- **Given data**:
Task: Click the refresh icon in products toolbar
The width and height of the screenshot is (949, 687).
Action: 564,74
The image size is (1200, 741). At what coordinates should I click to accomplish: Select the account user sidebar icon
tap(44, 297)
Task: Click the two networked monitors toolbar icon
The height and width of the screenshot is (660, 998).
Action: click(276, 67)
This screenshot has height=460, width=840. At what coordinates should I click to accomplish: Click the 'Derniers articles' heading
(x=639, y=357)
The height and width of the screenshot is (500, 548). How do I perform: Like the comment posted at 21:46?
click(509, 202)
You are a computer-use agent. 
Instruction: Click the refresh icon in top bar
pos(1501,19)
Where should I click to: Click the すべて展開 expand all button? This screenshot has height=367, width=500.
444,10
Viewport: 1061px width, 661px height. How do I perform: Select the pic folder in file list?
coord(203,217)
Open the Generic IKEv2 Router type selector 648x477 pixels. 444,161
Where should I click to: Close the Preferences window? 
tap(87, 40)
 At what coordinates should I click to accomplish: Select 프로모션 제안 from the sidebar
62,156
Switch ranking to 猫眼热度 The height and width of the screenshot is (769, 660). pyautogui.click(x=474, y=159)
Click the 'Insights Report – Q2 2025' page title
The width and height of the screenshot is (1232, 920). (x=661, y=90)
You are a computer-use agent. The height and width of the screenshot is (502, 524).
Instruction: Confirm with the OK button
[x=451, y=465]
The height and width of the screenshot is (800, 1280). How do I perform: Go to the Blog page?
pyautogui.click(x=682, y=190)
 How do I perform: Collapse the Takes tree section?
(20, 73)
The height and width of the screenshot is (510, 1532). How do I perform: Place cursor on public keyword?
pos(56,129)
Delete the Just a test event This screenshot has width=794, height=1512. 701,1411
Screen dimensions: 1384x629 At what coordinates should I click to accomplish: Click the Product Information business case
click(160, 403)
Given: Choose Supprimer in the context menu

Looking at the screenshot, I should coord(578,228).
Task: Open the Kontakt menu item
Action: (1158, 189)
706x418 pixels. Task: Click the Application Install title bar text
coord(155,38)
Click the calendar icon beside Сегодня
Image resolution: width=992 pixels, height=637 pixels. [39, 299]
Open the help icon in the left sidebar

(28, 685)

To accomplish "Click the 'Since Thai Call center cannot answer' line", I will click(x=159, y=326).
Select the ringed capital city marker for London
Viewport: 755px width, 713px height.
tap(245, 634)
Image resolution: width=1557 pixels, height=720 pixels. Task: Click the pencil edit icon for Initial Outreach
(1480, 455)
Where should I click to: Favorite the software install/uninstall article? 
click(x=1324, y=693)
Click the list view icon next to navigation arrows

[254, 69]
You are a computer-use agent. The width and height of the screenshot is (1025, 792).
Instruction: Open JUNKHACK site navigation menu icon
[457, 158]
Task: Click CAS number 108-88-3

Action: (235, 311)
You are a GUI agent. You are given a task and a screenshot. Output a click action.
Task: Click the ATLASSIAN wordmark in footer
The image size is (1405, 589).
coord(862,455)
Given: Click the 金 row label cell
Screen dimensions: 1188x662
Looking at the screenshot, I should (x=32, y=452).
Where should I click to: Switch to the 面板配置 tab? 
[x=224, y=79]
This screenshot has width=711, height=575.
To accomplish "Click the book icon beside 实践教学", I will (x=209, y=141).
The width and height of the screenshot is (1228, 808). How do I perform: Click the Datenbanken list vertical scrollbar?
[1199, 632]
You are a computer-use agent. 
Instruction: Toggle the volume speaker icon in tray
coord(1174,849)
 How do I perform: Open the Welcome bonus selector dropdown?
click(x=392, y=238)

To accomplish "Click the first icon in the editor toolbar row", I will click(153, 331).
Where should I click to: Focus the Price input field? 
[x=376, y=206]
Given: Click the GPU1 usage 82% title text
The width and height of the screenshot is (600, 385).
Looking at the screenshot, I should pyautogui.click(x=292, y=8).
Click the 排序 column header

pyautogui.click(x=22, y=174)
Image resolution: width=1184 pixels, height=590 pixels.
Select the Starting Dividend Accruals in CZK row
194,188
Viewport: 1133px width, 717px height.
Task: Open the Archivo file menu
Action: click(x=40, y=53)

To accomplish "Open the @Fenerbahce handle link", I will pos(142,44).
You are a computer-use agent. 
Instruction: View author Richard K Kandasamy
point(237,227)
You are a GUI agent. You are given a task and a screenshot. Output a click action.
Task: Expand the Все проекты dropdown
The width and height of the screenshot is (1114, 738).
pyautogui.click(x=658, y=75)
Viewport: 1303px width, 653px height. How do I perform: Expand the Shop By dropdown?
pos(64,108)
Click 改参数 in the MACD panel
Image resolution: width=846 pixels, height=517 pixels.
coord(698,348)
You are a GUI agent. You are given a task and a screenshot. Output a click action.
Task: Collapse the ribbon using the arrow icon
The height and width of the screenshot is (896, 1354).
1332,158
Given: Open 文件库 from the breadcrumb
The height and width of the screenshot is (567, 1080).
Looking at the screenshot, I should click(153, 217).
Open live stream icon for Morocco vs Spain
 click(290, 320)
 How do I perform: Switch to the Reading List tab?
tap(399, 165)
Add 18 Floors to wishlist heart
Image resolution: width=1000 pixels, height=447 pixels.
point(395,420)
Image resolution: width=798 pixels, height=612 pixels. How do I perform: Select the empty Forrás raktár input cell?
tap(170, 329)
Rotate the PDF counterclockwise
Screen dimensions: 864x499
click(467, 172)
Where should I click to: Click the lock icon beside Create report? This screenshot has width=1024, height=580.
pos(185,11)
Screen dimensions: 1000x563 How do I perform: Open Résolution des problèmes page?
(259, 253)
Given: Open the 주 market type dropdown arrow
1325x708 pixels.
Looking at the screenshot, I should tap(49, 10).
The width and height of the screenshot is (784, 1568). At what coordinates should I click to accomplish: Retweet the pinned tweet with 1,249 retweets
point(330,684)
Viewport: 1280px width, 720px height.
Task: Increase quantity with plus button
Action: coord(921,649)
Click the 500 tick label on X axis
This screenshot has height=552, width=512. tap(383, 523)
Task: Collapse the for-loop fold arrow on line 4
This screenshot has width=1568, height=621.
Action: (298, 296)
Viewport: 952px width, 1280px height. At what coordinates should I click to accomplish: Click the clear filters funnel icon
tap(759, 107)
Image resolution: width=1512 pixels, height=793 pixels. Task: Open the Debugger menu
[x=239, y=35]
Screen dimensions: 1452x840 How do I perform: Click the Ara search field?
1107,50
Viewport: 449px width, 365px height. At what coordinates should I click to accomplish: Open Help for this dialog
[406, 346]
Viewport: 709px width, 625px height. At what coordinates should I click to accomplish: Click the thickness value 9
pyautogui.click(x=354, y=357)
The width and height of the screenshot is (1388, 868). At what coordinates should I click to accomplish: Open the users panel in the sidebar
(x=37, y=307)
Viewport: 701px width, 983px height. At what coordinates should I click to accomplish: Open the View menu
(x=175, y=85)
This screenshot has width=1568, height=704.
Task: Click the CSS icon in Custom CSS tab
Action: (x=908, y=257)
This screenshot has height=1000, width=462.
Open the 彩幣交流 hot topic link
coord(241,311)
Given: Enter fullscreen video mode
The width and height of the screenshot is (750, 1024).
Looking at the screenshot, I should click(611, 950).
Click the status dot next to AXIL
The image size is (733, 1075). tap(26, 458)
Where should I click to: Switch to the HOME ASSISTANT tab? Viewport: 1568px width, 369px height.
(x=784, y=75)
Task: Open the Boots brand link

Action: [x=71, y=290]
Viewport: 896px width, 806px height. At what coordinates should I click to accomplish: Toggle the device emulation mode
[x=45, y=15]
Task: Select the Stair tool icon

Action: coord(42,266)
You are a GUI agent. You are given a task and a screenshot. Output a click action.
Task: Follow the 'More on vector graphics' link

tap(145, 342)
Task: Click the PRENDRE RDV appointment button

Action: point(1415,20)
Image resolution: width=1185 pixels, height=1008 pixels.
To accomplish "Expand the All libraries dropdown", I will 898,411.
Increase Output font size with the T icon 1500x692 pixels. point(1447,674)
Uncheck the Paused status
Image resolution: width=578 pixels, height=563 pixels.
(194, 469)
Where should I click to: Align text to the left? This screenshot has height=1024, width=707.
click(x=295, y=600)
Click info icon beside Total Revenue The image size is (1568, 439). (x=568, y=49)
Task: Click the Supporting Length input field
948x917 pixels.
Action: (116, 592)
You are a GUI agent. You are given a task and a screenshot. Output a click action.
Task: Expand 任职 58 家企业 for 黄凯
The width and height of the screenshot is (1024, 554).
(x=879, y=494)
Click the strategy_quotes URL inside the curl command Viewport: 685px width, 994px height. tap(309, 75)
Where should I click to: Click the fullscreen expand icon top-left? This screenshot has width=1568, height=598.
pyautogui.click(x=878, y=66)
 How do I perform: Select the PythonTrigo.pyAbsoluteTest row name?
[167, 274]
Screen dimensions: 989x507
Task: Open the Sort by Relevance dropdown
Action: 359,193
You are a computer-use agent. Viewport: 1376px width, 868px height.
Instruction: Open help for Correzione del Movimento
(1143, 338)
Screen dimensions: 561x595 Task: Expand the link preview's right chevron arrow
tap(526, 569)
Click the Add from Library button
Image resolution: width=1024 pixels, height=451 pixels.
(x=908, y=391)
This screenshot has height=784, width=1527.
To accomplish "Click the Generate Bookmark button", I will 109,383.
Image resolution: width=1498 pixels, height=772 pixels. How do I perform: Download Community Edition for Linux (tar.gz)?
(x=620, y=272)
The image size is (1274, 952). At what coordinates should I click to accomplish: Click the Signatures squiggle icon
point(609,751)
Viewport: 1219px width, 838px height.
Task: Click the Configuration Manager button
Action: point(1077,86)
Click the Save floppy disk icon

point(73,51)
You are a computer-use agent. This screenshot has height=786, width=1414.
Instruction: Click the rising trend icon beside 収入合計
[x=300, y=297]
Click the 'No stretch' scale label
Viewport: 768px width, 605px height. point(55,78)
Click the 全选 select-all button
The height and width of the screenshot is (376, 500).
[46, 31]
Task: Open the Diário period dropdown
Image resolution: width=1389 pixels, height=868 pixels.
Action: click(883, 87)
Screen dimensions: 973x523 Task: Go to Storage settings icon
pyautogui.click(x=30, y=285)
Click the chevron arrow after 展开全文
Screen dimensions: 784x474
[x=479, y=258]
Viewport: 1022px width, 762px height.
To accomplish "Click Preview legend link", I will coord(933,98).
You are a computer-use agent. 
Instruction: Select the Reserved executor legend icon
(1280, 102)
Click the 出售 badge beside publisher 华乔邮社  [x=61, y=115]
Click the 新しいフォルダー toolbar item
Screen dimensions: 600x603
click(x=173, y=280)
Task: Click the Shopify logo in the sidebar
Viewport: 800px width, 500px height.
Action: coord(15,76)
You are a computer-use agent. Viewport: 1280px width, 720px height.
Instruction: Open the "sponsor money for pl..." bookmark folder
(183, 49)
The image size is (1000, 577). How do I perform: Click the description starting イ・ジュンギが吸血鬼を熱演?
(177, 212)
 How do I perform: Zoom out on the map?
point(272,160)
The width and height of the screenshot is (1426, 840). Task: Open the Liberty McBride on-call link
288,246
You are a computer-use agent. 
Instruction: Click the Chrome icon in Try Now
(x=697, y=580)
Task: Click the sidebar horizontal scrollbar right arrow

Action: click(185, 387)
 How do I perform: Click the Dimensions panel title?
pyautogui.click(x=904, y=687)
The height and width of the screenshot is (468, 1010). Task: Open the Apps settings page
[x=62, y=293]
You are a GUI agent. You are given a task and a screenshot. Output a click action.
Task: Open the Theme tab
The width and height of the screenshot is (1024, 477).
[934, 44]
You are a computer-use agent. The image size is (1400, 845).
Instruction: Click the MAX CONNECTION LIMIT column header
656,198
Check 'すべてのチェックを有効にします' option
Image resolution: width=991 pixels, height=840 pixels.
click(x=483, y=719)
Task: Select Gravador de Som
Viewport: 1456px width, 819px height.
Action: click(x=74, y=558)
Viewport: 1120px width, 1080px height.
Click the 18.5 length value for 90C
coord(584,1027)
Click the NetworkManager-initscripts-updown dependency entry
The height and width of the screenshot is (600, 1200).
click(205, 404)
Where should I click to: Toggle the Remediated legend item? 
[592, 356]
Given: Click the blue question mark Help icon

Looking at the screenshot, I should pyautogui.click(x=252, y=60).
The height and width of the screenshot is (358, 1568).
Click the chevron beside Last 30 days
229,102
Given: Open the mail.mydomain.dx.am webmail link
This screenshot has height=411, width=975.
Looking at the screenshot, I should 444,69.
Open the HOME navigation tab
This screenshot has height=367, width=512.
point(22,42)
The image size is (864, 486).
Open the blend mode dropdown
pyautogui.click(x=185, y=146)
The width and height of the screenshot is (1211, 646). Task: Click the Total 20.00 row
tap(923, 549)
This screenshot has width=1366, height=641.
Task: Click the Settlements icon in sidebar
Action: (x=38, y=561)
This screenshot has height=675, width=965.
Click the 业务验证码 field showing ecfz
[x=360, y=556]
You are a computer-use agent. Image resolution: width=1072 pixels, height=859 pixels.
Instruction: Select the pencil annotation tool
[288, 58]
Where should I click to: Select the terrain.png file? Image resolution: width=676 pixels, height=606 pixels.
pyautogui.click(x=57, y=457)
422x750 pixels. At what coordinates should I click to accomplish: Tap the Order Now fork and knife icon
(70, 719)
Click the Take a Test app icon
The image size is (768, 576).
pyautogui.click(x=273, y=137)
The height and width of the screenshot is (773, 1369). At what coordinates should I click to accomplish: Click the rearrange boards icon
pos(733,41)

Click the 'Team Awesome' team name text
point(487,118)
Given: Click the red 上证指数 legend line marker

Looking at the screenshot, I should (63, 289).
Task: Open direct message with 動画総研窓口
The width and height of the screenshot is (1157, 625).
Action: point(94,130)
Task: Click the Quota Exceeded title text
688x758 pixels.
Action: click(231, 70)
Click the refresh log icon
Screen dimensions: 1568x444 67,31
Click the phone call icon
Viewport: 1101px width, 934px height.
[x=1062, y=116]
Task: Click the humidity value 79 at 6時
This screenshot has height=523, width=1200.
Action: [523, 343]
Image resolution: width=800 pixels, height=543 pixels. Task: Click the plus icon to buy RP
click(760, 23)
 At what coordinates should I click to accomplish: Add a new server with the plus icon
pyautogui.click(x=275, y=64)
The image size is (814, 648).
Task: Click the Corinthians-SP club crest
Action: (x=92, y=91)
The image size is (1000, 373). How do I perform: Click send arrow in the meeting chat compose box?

- **Instructions to follow**:
Search the records above for "type" and copy every line that has it.

- **Task answer**:
Open the Generic IKEv2 Router type selector 648x477 pixels. 444,161
Given: Open the 주 market type dropdown arrow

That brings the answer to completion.